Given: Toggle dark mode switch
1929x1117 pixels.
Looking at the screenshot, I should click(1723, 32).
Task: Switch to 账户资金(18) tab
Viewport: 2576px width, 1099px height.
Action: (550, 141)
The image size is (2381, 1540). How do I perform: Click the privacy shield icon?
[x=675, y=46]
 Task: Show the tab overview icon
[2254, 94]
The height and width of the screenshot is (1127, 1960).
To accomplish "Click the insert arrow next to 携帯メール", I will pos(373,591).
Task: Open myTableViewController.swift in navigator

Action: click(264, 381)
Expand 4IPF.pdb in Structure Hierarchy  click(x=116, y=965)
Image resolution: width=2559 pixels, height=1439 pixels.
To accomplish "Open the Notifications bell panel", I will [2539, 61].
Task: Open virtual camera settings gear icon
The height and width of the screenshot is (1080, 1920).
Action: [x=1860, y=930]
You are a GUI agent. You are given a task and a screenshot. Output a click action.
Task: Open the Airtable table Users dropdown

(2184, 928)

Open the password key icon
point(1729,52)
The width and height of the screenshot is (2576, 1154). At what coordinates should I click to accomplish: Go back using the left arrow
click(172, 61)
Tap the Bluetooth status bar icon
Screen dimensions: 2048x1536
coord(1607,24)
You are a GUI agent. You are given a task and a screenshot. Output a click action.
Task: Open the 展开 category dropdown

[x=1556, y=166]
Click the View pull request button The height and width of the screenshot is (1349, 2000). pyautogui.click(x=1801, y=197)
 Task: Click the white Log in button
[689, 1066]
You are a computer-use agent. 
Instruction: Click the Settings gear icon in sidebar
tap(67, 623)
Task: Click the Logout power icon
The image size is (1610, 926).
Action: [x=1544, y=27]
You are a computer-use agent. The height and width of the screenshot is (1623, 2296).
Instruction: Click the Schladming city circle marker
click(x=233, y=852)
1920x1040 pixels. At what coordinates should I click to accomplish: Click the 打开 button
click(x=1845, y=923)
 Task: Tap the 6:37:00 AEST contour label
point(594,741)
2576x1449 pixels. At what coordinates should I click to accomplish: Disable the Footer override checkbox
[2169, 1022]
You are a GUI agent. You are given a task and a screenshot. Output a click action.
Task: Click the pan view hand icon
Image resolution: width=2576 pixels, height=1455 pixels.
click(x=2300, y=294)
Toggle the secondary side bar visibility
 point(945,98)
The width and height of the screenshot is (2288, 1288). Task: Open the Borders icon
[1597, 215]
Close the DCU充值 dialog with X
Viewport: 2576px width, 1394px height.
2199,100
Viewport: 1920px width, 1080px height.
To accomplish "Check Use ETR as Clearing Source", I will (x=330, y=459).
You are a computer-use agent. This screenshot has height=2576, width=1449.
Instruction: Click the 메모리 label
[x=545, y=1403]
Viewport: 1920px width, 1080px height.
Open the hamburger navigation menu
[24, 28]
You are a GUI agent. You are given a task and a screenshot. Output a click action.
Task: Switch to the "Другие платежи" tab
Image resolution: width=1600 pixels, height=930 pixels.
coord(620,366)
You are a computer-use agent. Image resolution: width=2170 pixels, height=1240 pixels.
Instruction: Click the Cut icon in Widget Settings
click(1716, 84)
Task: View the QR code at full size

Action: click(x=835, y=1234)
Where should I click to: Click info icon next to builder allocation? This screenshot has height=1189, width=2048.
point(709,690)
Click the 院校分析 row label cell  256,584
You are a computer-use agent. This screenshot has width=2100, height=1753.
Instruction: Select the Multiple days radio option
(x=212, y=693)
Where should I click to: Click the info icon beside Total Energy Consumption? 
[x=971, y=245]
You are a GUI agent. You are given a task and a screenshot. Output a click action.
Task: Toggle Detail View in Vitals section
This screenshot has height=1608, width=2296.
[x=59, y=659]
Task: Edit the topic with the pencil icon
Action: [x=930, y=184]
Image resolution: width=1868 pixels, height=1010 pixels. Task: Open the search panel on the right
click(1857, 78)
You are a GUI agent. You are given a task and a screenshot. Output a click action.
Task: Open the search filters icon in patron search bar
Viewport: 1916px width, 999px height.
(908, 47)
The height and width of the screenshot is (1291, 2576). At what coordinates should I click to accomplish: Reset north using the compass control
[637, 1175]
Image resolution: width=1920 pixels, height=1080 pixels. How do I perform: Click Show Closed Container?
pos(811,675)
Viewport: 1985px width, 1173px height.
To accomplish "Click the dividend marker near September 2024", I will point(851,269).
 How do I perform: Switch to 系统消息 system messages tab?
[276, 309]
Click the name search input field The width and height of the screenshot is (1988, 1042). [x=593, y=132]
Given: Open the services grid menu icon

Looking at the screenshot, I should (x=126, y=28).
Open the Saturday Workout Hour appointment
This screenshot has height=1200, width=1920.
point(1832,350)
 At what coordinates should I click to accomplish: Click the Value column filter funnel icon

##########

[Your task] Retype every record above exactly as it stands.

[Exercise result]
Given: Toggle dark mode switch
1929x1117 pixels.
Looking at the screenshot, I should click(1723, 32).
Task: Switch to 账户资金(18) tab
Viewport: 2576px width, 1099px height.
Action: (550, 141)
The image size is (2381, 1540). How do I perform: Click the privacy shield icon?
[x=675, y=46]
 Task: Show the tab overview icon
[2254, 94]
The height and width of the screenshot is (1127, 1960).
To accomplish "Click the insert arrow next to 携帯メール", I will pos(373,591).
Task: Open myTableViewController.swift in navigator

Action: click(264, 381)
Expand 4IPF.pdb in Structure Hierarchy  click(x=116, y=965)
Image resolution: width=2559 pixels, height=1439 pixels.
To accomplish "Open the Notifications bell panel", I will [2539, 61].
Task: Open virtual camera settings gear icon
The height and width of the screenshot is (1080, 1920).
Action: [x=1860, y=930]
You are a GUI agent. You are given a task and a screenshot. Output a click action.
Task: Open the Airtable table Users dropdown

(2184, 928)

Open the password key icon
point(1729,52)
The width and height of the screenshot is (2576, 1154). At what coordinates should I click to accomplish: Go back using the left arrow
click(172, 61)
Tap the Bluetooth status bar icon
Screen dimensions: 2048x1536
coord(1607,24)
You are a GUI agent. You are given a task and a screenshot. Output a click action.
Task: Open the 展开 category dropdown

[x=1556, y=166]
Click the View pull request button The height and width of the screenshot is (1349, 2000). pyautogui.click(x=1801, y=197)
 Task: Click the white Log in button
[689, 1066]
You are a computer-use agent. 
Instruction: Click the Settings gear icon in sidebar
tap(67, 623)
Task: Click the Logout power icon
The image size is (1610, 926).
Action: [x=1544, y=27]
You are a computer-use agent. The height and width of the screenshot is (1623, 2296).
Instruction: Click the Schladming city circle marker
click(x=233, y=852)
1920x1040 pixels. At what coordinates should I click to accomplish: Click the 打开 button
click(x=1845, y=923)
 Task: Tap the 6:37:00 AEST contour label
point(594,741)
2576x1449 pixels. At what coordinates should I click to accomplish: Disable the Footer override checkbox
[2169, 1022]
You are a GUI agent. You are given a task and a screenshot. Output a click action.
Task: Click the pan view hand icon
Image resolution: width=2576 pixels, height=1455 pixels.
click(x=2300, y=294)
Toggle the secondary side bar visibility
 point(945,98)
The width and height of the screenshot is (2288, 1288). Task: Open the Borders icon
[1597, 215]
Close the DCU充值 dialog with X
Viewport: 2576px width, 1394px height.
2199,100
Viewport: 1920px width, 1080px height.
To accomplish "Check Use ETR as Clearing Source", I will (x=330, y=459).
You are a computer-use agent. This screenshot has height=2576, width=1449.
Instruction: Click the 메모리 label
[x=545, y=1403]
Viewport: 1920px width, 1080px height.
Open the hamburger navigation menu
[24, 28]
You are a GUI agent. You are given a task and a screenshot. Output a click action.
Task: Switch to the "Другие платежи" tab
Image resolution: width=1600 pixels, height=930 pixels.
coord(620,366)
You are a computer-use agent. Image resolution: width=2170 pixels, height=1240 pixels.
Instruction: Click the Cut icon in Widget Settings
click(1716, 84)
Task: View the QR code at full size

Action: click(x=835, y=1234)
Where should I click to: Click info icon next to builder allocation? This screenshot has height=1189, width=2048.
point(709,690)
Click the 院校分析 row label cell  256,584
You are a computer-use agent. This screenshot has width=2100, height=1753.
Instruction: Select the Multiple days radio option
(x=212, y=693)
Where should I click to: Click the info icon beside Total Energy Consumption? 
[x=971, y=245]
You are a GUI agent. You are given a task and a screenshot. Output a click action.
Task: Toggle Detail View in Vitals section
This screenshot has height=1608, width=2296.
[x=59, y=659]
Task: Edit the topic with the pencil icon
Action: [x=930, y=184]
Image resolution: width=1868 pixels, height=1010 pixels. Task: Open the search panel on the right
click(1857, 78)
You are a GUI agent. You are given a task and a screenshot. Output a click action.
Task: Open the search filters icon in patron search bar
Viewport: 1916px width, 999px height.
(908, 47)
The height and width of the screenshot is (1291, 2576). At what coordinates should I click to accomplish: Reset north using the compass control
[637, 1175]
Image resolution: width=1920 pixels, height=1080 pixels. How do I perform: Click Show Closed Container?
pos(811,675)
Viewport: 1985px width, 1173px height.
To accomplish "Click the dividend marker near September 2024", I will point(851,269).
 How do I perform: Switch to 系统消息 system messages tab?
[276, 309]
Click the name search input field The width and height of the screenshot is (1988, 1042). [x=593, y=132]
Given: Open the services grid menu icon

Looking at the screenshot, I should (x=126, y=28).
Open the Saturday Workout Hour appointment
This screenshot has height=1200, width=1920.
point(1832,350)
 At what coordinates should I click to accomplish: Click the Value column filter funnel icon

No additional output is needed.